Extract provided:
-=-=-
Haiti Disaster Relief: Evaluating the Impact of Social and Digital Media


Haiti Disaster Relief: Evaluating the Impact of Social and Digital Media

checkoutIt has been a little over a month since the terribly destructive and deadly Haiti earthquake. Alongside the actual disaster and story, the impact of social, digital, and mobile media on fundraising has received its fair share of coverage. With a month’s perspective, perhaps it is important to reanalyze that impact and compare it to other, previous outpourings of support, such as attacks of 9/11, Hurricane Katrina, Asian Tsunami, and Kashmir Earthquake.

Speed of Donations

The strength of social media is the ability of news and messages to quickly reach massive amounts of people, and not just reach them with a general alert but to tell various angles of the story. The ability to take action by donating is another huge bonus.

Philanthropy.com, a publication that tracks non-profits, noted that: “The pace of giving for Haiti is running ahead of the amount donated in the same period after the Asian tsunamis in 2004, but slower than the outpouring of gifts after the flooding caused by Hurricane Katrina in 2005.

It does seem that social, digital, and mobile have played a part in producing a strong initial response even though the role of mobile may have been over publicized.

chart1-imm

Data source: Philanthropy.com

Mobile Donations

Although the role of mobile giving has been widely covered, its true impact is difficult to understand. Perhaps it increased the total number of donations or made donors out of a younger, previously unreached audience. But the negative impact of mobile donations is the danger of possibly canabilizing potential larger donations because it tends to operate on the very low level donations level.

Philanthropy.com published an interview with Katrin Verclas, co-founder of MobileActive.org, and she expressed some reservations about mobile giving:
“The upside is that it lets people respond very quickly, that’s great because it allows organizations to develop a donor base of people who they wouldn’t necessarily otherwise get…But … there’s a danger that some of those $5 and $10 gifts might be coming at the expense of donations that would have been larger had the donor gone to the charity’s Web site. For something like Haiti, which is so catastrophic and so massive in size and need, it might have the effect of people feeling like, ‘Oh, but I already gave.’”
-=-=-
Stored data records:
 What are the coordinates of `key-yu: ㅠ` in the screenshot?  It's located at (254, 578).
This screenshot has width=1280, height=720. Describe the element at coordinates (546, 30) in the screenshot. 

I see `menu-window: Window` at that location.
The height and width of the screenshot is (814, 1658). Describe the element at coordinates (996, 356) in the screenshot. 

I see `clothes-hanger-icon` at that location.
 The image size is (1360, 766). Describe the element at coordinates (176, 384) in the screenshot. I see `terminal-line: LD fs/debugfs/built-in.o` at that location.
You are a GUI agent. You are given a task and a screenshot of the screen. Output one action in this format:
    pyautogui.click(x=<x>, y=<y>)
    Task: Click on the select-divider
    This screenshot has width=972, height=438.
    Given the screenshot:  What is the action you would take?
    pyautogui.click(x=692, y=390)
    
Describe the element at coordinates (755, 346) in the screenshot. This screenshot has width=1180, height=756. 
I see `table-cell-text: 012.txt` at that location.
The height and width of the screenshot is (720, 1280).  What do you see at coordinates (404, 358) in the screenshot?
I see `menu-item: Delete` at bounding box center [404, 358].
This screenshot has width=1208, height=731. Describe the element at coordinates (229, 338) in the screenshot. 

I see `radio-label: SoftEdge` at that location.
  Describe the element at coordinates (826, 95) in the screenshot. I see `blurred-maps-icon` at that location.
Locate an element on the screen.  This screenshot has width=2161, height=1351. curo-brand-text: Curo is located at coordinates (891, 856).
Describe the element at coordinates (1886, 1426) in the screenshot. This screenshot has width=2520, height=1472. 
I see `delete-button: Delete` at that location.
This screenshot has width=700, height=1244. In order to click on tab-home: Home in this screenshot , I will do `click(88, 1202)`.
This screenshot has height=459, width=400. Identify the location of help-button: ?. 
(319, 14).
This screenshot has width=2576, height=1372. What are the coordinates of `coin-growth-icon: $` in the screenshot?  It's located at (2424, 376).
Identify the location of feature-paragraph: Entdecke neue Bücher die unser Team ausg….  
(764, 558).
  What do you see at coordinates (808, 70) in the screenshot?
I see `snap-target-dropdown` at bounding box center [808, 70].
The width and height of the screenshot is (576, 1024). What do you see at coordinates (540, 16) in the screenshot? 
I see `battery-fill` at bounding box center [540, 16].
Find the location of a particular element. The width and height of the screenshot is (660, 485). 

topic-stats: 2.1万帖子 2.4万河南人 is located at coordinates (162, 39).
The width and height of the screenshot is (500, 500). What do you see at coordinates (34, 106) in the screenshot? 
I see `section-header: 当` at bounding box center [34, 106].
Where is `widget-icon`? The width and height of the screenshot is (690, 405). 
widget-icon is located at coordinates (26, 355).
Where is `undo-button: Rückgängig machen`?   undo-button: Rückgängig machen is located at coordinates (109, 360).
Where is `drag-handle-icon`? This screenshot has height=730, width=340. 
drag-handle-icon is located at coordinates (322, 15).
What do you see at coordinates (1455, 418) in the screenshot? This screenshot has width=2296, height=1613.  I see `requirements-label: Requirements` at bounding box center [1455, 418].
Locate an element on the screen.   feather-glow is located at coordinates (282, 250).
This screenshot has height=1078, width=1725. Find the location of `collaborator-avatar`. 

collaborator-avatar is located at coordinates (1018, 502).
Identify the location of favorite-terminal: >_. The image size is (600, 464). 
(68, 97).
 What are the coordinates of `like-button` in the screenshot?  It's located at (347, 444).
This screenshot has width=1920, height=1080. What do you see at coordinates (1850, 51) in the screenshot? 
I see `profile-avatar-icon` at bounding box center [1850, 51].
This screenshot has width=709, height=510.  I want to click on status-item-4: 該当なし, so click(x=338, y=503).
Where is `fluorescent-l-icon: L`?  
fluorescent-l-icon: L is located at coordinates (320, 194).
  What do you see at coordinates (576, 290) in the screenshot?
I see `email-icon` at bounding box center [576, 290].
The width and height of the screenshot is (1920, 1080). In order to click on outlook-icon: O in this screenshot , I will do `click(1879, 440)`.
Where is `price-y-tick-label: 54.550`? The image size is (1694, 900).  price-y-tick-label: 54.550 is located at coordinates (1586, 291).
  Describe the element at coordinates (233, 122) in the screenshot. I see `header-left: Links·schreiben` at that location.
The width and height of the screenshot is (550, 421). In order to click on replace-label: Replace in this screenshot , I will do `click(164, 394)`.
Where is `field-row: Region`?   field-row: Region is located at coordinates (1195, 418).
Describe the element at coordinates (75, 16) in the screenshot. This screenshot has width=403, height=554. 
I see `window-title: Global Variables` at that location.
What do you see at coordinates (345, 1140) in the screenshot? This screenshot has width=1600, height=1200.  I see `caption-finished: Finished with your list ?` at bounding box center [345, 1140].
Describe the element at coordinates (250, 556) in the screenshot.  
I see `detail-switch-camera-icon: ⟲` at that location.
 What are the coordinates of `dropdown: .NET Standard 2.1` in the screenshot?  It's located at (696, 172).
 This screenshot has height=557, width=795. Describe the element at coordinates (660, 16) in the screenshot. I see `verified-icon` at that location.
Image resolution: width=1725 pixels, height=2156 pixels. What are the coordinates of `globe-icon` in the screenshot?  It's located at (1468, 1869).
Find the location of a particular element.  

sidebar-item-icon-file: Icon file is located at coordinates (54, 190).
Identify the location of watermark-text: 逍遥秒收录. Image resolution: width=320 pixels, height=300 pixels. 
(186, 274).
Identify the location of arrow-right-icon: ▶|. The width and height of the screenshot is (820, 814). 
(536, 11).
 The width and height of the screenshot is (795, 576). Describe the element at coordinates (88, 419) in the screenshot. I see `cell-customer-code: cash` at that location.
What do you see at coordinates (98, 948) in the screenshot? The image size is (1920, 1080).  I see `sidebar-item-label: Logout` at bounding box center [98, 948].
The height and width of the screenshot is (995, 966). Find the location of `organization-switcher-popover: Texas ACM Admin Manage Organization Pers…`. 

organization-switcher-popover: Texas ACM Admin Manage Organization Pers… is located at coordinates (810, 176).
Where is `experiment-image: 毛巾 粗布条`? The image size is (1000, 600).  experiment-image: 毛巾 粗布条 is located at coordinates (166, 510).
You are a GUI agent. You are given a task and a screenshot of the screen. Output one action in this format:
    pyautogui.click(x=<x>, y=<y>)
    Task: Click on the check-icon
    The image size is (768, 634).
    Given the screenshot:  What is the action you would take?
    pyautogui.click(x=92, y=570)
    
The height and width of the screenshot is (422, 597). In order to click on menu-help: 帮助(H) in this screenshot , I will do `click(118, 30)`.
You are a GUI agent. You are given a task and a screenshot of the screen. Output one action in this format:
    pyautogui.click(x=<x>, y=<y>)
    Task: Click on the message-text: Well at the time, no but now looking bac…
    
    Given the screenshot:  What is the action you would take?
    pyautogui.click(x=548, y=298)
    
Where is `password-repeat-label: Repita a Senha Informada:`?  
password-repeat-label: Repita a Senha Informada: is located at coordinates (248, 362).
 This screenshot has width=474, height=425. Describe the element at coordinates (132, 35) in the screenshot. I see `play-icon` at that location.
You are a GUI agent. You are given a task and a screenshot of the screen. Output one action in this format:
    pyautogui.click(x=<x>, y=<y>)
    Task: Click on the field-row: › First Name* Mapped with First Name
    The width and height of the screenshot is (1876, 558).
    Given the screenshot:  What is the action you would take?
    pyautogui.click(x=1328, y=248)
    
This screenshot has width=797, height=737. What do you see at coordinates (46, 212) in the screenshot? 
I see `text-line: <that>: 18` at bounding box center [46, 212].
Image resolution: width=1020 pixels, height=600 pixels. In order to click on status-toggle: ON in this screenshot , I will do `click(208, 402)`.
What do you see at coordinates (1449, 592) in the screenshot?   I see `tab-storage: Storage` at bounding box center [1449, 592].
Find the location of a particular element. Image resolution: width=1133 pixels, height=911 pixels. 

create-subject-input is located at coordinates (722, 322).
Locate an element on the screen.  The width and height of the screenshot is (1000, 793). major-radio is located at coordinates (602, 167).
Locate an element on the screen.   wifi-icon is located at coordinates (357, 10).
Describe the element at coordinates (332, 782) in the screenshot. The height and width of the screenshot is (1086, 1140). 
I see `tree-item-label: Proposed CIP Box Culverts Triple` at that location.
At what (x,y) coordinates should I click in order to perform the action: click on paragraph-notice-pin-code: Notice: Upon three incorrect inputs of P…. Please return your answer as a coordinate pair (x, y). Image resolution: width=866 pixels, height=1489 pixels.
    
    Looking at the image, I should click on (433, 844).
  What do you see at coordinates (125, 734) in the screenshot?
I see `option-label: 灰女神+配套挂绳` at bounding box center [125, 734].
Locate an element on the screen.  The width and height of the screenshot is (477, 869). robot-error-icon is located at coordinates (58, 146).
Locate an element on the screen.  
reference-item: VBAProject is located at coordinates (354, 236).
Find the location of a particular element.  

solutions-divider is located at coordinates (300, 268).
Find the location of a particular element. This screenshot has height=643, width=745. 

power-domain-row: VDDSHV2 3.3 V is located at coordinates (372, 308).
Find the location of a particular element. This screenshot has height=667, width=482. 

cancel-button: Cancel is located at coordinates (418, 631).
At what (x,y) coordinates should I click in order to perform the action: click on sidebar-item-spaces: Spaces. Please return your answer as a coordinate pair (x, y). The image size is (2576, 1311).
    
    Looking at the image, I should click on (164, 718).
-=-=-
Problem set:
1 – Which lines of the records contain the string "status"? Return each of them, with case counting.
2 – Can you write the next part of the piece on social media and Haiti earthquake donations, picking up after its last sentence?

Results by task:
1 –
This screenshot has width=709, height=510.  I want to click on status-item-4: 該当なし, so click(x=338, y=503).
Image resolution: width=1020 pixels, height=600 pixels. In order to click on status-toggle: ON in this screenshot , I will do `click(208, 402)`.

2 –
Real World vs. Digital World

This is the tricky part. Digital and social media create a feeling of immediate impact, but what is happening in the real world is often quite different. The actual disbursement of the funds raised in a flurry of donations takes long months, if not years. Red Cross just came under fire for so far only using up $80M out of $225M raised and explained:

“The reason we have not spent all the money raised for Haiti yet is because we want to spend it in a thoughtful and responsible manner to meet immediate needs for food and water, but also longer term needs such as shelter and sanitation. We are working with other aid organizations to develop a comprehensive plan that makes the best use of the donations entrusted to us. We are actually spending the money very quickly in Haiti compared to other relief operations. In the first month alone, we have spent or have in the pipeline almost one-third of the $255 million donated. By comparison, we raised $581 for the Indian Ocean Tsunami, spent $110 million in the first 6 months of the response and the rest over the next 5 years on longer-term programs.”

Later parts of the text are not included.